The intravenously administered monoclonal antibody, developed by Bio-Thera, has been recommended to treat moderate to severely active rheumatoid arthritis, polyarticular juvenile idiopathic arthritis and systemic juvenile idiopathic arthritis.
A biosimilar, according to the EMA, is a biological medicine that is highly similar to one already approved in the EU. This means that patients can expect the same safety and effectiveness from the biosimilar, which is usually less costly for healthcare systems, as they would from the reference product.

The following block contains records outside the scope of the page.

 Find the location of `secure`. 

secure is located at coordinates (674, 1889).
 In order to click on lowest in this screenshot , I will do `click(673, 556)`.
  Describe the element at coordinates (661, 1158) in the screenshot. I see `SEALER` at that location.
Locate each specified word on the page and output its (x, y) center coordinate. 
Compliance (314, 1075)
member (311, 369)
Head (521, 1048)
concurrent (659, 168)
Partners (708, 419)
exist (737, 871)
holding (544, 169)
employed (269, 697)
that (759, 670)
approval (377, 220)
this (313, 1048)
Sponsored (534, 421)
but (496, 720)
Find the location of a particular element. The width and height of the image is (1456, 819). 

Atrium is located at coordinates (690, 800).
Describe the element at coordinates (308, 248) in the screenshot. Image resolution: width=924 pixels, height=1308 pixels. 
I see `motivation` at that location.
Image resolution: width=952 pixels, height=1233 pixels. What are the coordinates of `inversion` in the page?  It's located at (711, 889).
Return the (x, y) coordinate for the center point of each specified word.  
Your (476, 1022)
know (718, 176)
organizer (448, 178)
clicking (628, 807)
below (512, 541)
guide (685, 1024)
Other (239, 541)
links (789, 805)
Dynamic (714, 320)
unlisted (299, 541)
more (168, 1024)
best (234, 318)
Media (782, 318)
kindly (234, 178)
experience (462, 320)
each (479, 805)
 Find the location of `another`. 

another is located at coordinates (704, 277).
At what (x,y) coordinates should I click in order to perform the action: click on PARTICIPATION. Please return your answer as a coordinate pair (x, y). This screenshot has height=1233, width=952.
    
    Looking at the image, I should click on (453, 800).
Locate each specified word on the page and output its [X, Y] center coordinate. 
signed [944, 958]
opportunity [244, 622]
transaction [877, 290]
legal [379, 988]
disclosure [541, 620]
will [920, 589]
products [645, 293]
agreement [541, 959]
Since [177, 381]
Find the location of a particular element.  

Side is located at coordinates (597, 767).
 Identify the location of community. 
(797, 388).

The Committee for Medicinal Products for Human Use’s (CHMP) decision on Tofidence was supported by an analytical, non-clinical and clinical data package demonstrating the biosimilar’s similarity to RoActemra.
Ian Henshaw, global head of biosimilars at Biogen, said: “The positive CHMP recommendation for Tofidence marks another positive step toward helping more people with inflammatory and immune-mediated conditions gain access to leading therapies.”
The recommendation will now be referred to the European Commission, which will decide whether to grant marketing authorisation for Tofidence. If approved, the drug will add to the existing portfolio of three anti-TNF biosimilars commercialised by Biogen in Europe, including Benepali (etanercept), Imraldi (adalimumab) and Flixabi (infliximab).
Tofidence was approved by the US Food and Drug Administration in September to treat moderately to severely active rheumatoid arthritis, polyarticular juvenile idiopathic arthritis and systemic juvenile idiopathic arthritis.
Henshaw said at the time of the announcement: “With the increasing numbers of approved biosimilars, we expect increased savings and sustainability for healthcare systems and an increase in physician choice and patient access to biologics.”
Biogen and Bio-Thera signed a global commercialisation agreement for Tofidence in 2021. As part of the deal, Biogen has exclusive regulatory, manufacturing and commercial rights to the biosimilar in all countries excluding China, including Hong Kong and Macau, as well as Taiwan.